Adjuvant chemotherapy is used to destroy mesothelioma cells that doctors were unable to remove with surgery alone. This type of multimodal chemotherapy treatment is also responsible for longer survival times in mesothelioma patients.
The idea behind neoadjuvant therapy is to shrink any tumors before attempting surgery. Therefore the chemotherapy is administered with the intention of having a future surgical procedure.
Chemotherapy and radiation therapy are the most well-known and traditional treatment methods for patients with all types of cancer. These traditional treatment methods haven’t always been the most effective for mesothelioma patients, but multimodal treatment methods are changing that.
It wasn’t long ago that chemotherapy didn’t have much effect for mesothelioma patients. However, the introduction of new chemotherapy drugs a little over a decade ago has given patients and families cause for hope. Furthering the cause for hope is the way chemotherapy is being administered in addition to surgical treatment.
Neoadjuvant and Adjuvant Chemotherapy
One of the best developments in treating mesothelioma with multiple modes of therapy is the use of neoadjuvant and adjuvant chemotherapy. Neoadjuvant chemotherapy is chemotherapy that is applied prior to surgery whereas adjuvant chemotherapy is administered post-surgery.
A study in 2004 in 16 patients in varying stages of mesothelioma who had chemotherapy prior to an extrapleural pneumonectomy resulted in several patients living over 3 years, while the median survival for this group was just under 2 years from the date of the surgery.

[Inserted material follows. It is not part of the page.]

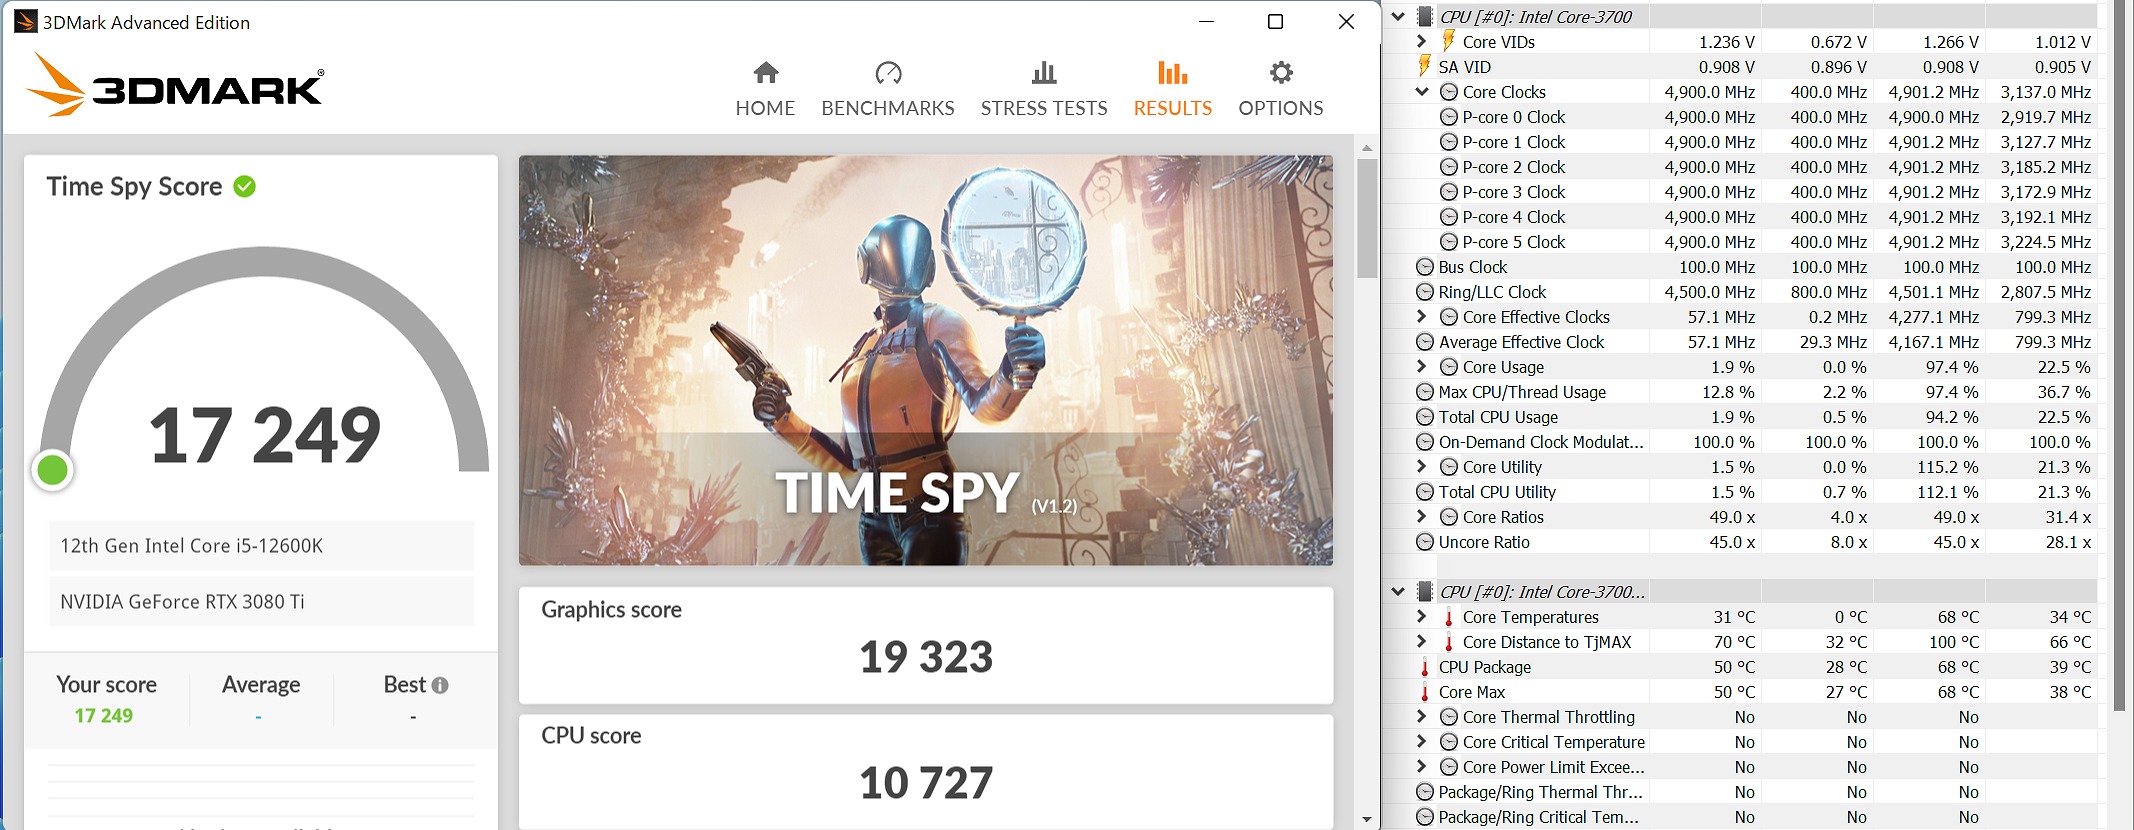
Task: Select the Total CPU Usage sensor row
Action: [1498, 417]
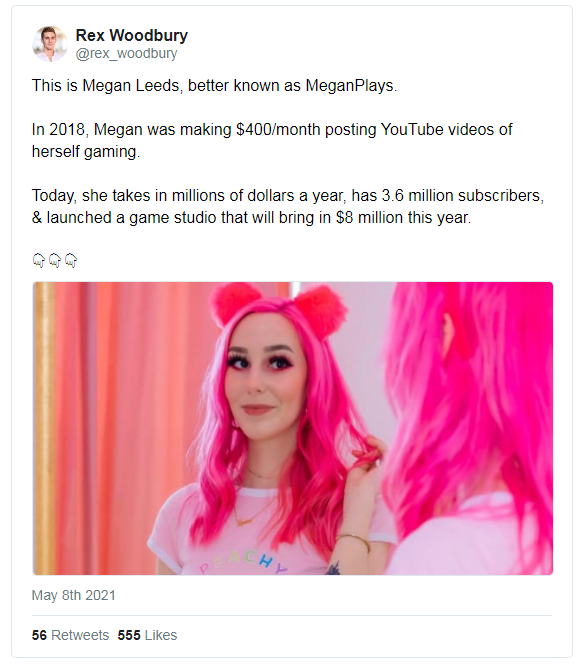Click the word MeganPlays in the tweet

[350, 86]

As multimodal therapy is used in essentially all patients who undergo surgery, it is up to the mesothelioma specialist to decide whether neoadjuvant or adjuvant chemotherapy is more appropriate for the patient. However, adjuvant chemotherapy is often replaced with adjuvant radiation therapy, especially in patients who had a pleurectomy with decortication or patients undergoing a trimodality approach.